The new U.S. ambassador to Russia, Jon Huntsman, centre, stands next to Russian President Vladimir Putin, right, after presenting diplomatic credentials Tuesday. Russian Foreign Minister Sergei Lavrov stands with them. (Pavel Golovkin/Reuters)
Amie Ferris-Rotman, Emily Tamkin, Robbie Gramer, Foreign Policy: Trump’s Man in Moscow
Most of Washington is scared to meet with Russians. Jon Huntsman wants to meet as many as possible.
When Jon Huntsman was serving as the U.S. ambassador in Beijing during President Barack Obama’s first term, he observed his counterpart in Washington with envy. Cui Tiankai got meetings with the American political elite, from Hillary Clinton to Henry Kissinger, even before the Chinese emissary assumed his official post.
Huntsman, by contrast, found mostly closed doors. The Chinese, he recalled in a recent interview with Foreign Policy, typically assigned American ambassadors to a specific level in government, and breaking out of that was all but impossible.

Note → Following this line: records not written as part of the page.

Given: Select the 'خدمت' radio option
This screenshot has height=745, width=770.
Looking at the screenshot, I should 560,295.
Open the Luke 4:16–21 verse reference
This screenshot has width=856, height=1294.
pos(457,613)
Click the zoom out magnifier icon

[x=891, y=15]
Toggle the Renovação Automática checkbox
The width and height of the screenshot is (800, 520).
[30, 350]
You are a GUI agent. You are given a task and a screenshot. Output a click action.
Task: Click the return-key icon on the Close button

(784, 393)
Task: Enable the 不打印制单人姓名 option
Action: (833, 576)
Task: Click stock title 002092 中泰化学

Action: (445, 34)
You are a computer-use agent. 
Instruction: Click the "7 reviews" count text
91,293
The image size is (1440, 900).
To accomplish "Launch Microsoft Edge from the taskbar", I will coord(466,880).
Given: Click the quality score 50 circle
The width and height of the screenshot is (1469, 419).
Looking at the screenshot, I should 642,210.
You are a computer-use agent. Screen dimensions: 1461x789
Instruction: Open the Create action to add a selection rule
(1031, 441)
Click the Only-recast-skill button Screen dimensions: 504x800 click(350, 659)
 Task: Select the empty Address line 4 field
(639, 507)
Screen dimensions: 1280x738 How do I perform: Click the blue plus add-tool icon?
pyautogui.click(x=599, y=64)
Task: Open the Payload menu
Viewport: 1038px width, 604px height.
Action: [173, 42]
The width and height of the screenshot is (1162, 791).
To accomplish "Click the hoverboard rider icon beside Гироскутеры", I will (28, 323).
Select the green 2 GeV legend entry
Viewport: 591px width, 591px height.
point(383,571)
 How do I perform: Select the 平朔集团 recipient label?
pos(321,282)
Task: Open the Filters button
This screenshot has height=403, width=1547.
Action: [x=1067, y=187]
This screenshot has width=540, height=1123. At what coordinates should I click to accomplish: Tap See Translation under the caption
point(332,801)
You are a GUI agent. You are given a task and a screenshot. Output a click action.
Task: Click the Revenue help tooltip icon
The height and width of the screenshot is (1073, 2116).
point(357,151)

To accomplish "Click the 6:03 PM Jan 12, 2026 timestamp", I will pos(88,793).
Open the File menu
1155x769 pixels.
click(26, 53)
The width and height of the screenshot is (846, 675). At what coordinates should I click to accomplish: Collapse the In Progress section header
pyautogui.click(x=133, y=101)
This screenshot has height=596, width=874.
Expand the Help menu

Fast forward to 2017. Huntsman surprised many — from Never-Trumpers to Russia analysts — by becoming U.S. President Donald Trump’s man in Moscow. And one of his first moves was to demand that whatever level of meetings Russian Ambassador Anatoly Antonov gets in Washington, he should get the same in Moscow.
“I didn’t want to replay that” experience in China, Huntsman said, “so I made it clear when I started this job, that I wanted to make sure that wherever the Russian ambassador [had access], then I had similar access, and where I get access, Ambassador Anatoly Antonov should get access.”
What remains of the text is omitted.